O fenômeno da terceirização é um segmento relativamente novo no ordenamento jurídico, sua incorporação se deu na década de 70 através da lei 6.019/74 que vem tratar do trabalho temporário, bem como por meio da lei 7.012/83 que regula o trabalho de vigilância bancária. Ocorre que devido ao processo de terceirização ser ramo recente e estar crescendo abruptamente no mercado de trabalho atual, surge daí a necessidade de regulamentação para sua aplicabilidade, principalmente, pela precariedade na qual os trabalhadores terceirizados se submetem e pela falta de limitação legal que venha a proteger as empresas terceirizadas dos entendimentos diversos dos Tribunais do Trabalho quanto à licitude ou ilicitude da prestação dos serviços.
Atualmente, a súmula 331 do C. TST trata da terceirização, sua edição veio para tentar regular as criticas existentes relacionadas à finada súmula 256 do C. TST na tentativa de solucionar os conflitos havidos entre empresas terceirizadas. A súmula 331 do TST manteve a mesma linha da raciocínio quanto à os efeitos jurídicos da terceirização ilícita, no entanto trouxe inovações na responsabilização do ente estatal afastando a responsabilidade objetiva do estado.
V – Os entes integrantes da Administração Pública direta e indireta respondem subsidiariamente, nas mesmas condições do item IV, caso evidenciada a sua conduta culposa no cumprimento das obrigações da lei 8.666, de 21/6/93, especialmente na fiscalização do cumprimento das obrigações contratuais e legais da prestadora de serviço como empregadora. A aludida responsabilidade não decorre do mero inadimplemento das obrigações trabalhistas assumidas pela empresa regularmente contratada.

Trecho dos dados>

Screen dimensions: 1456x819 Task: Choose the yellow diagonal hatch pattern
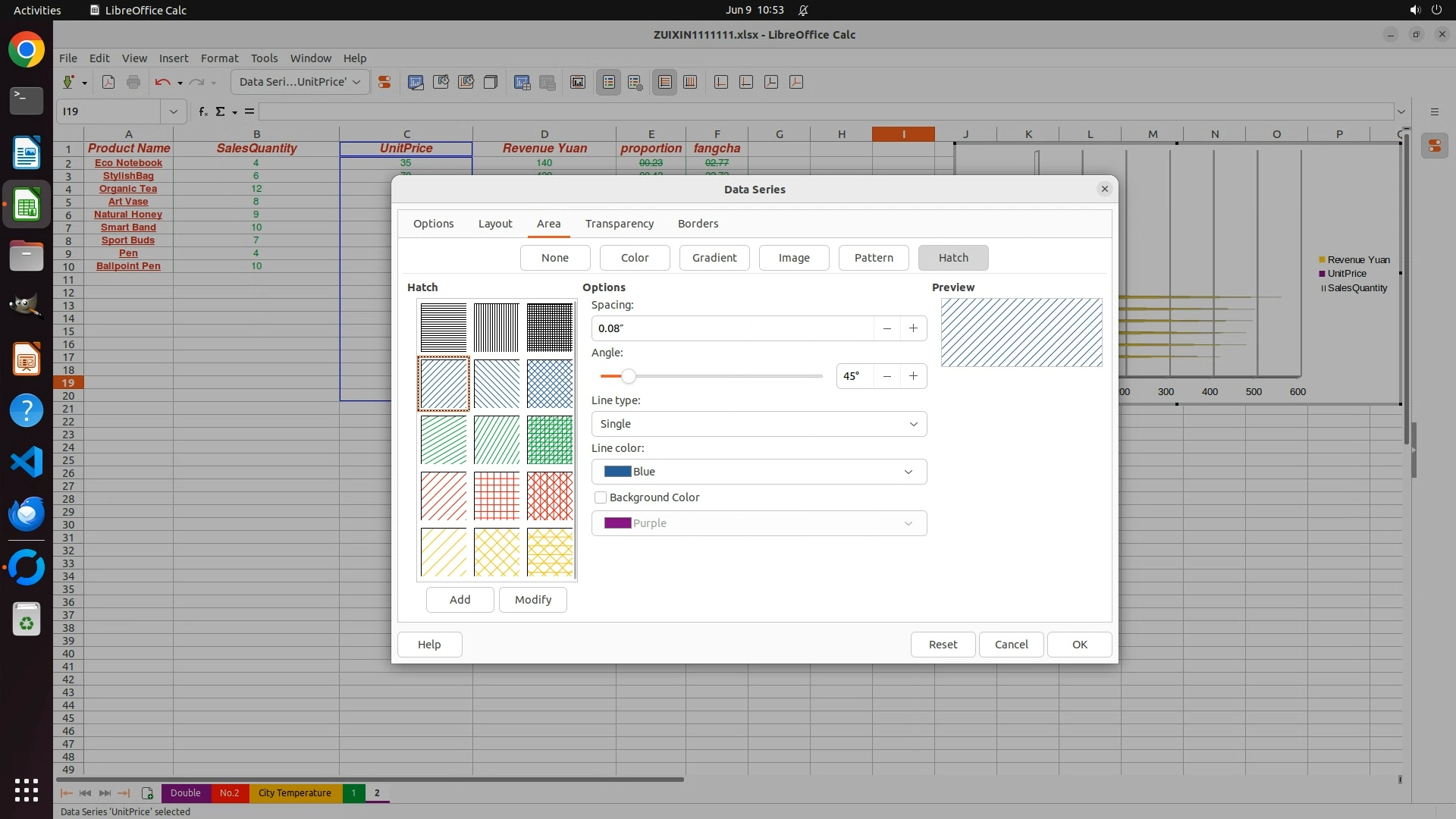(444, 552)
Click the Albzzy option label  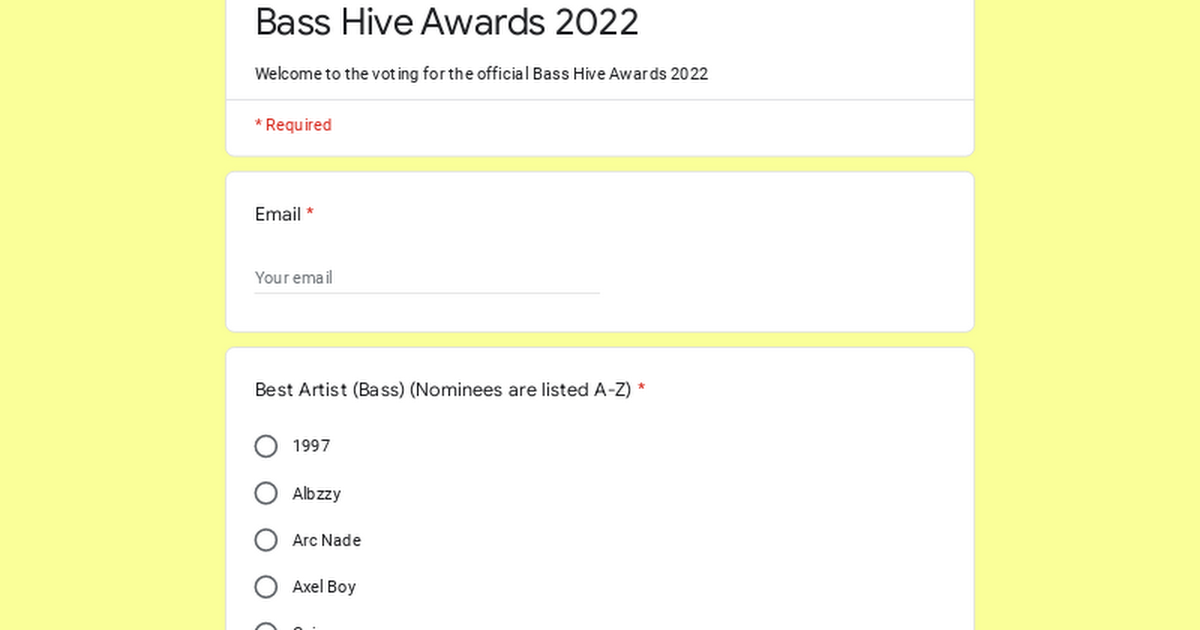pos(316,493)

Objetivo>
Copie, sem mudar nada, o trecho do texto sobre terceirização que abre com as palavras que contêm "Atualmente, a súmula" e fecha com "objetiva do estado.".

Resposta>
Atualmente, a súmula 331 do C. TST trata da terceirização, sua edição veio para tentar regular as criticas existentes relacionadas à finada súmula 256 do C. TST na tentativa de solucionar os conflitos havidos entre empresas terceirizadas. A súmula 331 do TST manteve a mesma linha da raciocínio quanto à os efeitos jurídicos da terceirização ilícita, no entanto trouxe inovações na responsabilização do ente estatal afastando a responsabilidade objetiva do estado.